In 2008, Walt has already come out and raced and will probably
set a few 85 and over records. Although he always preferred the
longer races, nowadays he runs only the shorter ones. He says
that in training he could run indefinitely. After two years of
one ailment after another, including a blood clot in his right
knee that moved up to his lungs, his training now consists of
lots of energy building. Now he finds he runs low on energy and
falls into the Jeff Galloway method of alternating walking with
running. He still does best with fast short intervals rather
than just slowing his overall pace. Walt has a regular luncheon
meeting with a bunch of octogenarians, such as Bill Osburn,
Dixon Hemphill, Paul lackey, Ray Blue, and Bill Morrison. They
were all regular competitors throughout the '90s and even into
the first five years of this century. All were on top at one
time or another. These days Walt and Bill (Osburn) are the only
ones still on the trail. Washburn says he is not really beating
them these days, just outlasting them. Washburn does virtually all his running on the W&OD Trail early
(6:30) in the morning and he has always been a solitary runner.

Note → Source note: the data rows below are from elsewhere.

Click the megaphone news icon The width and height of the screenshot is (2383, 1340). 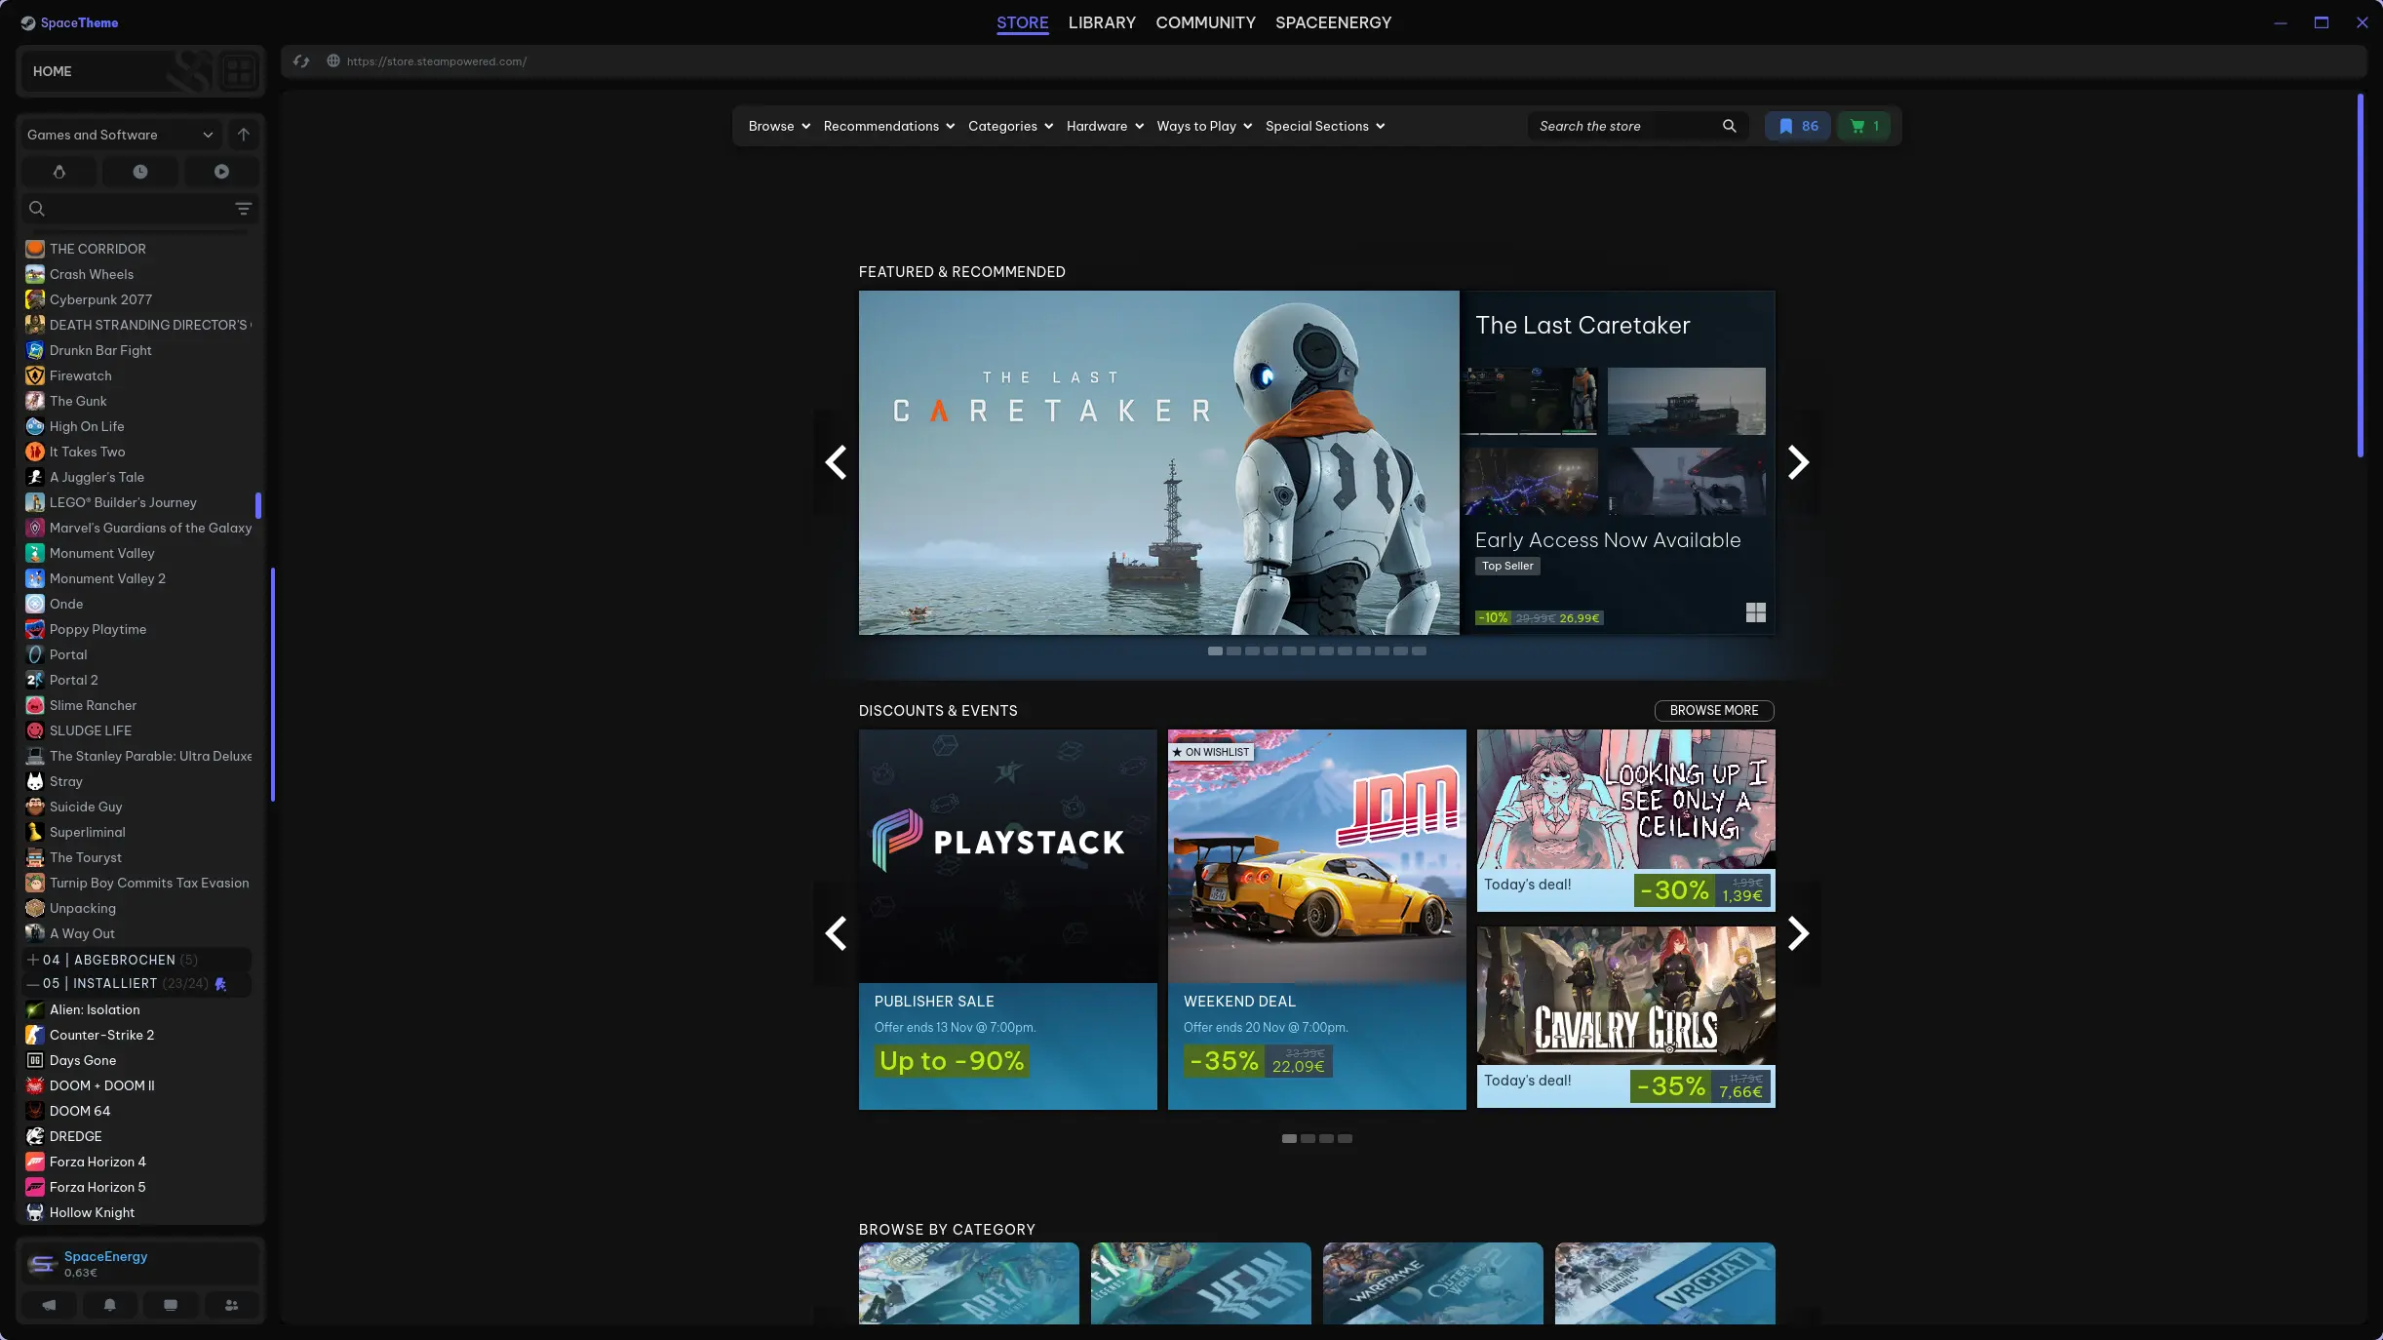click(49, 1305)
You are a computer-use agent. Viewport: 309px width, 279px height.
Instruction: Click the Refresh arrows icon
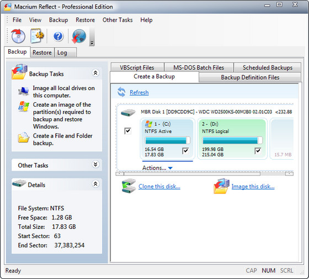(x=121, y=92)
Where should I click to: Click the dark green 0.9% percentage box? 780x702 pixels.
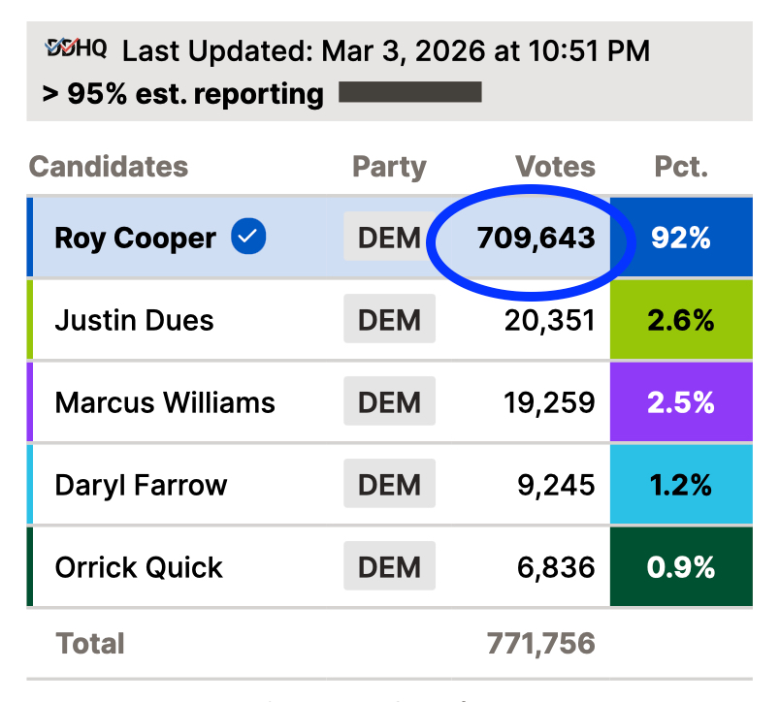click(681, 567)
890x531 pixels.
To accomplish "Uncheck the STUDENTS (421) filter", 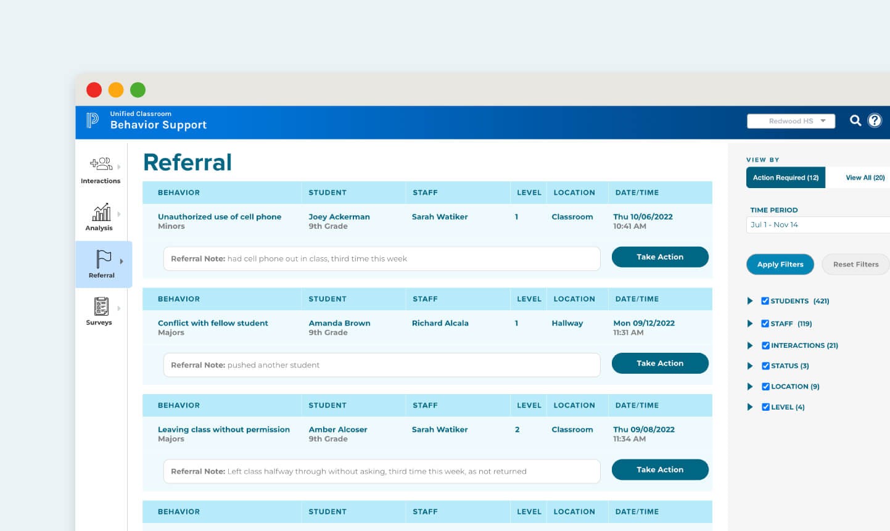I will tap(765, 301).
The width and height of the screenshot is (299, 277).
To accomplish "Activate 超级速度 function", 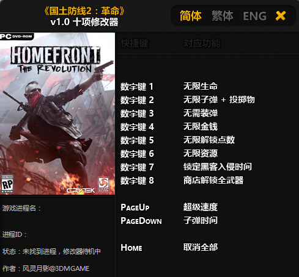I will (201, 207).
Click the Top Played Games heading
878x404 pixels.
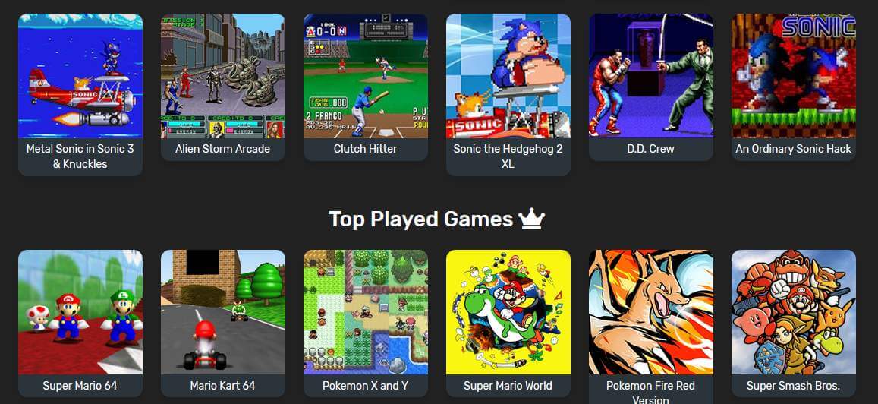[x=421, y=219]

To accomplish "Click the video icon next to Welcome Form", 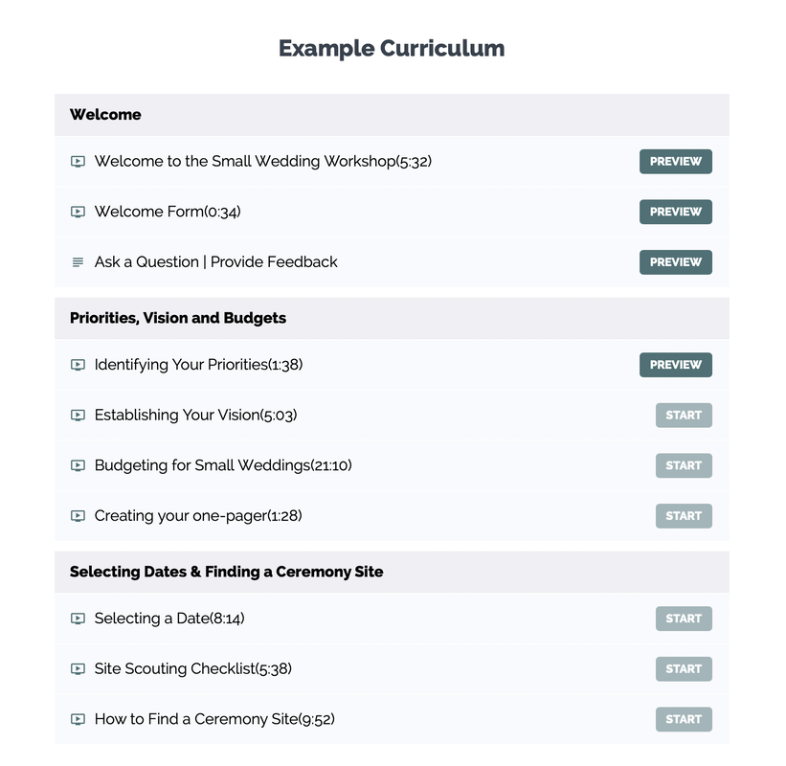I will 78,213.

Still, his name is prominently displayed over the years in the
record columns. Last year, Walt had the fastest times for both
80-84 and 85-89 in multiple distances on the Washington
Running Report's Best of 2007. That is the weekly
updating of the best times in the region found in the results
section on www.runwashington.com. Over the years, Walt Washburn
has often claimed the title of Age Group winner in the
Washington Running Report Runner Rankings.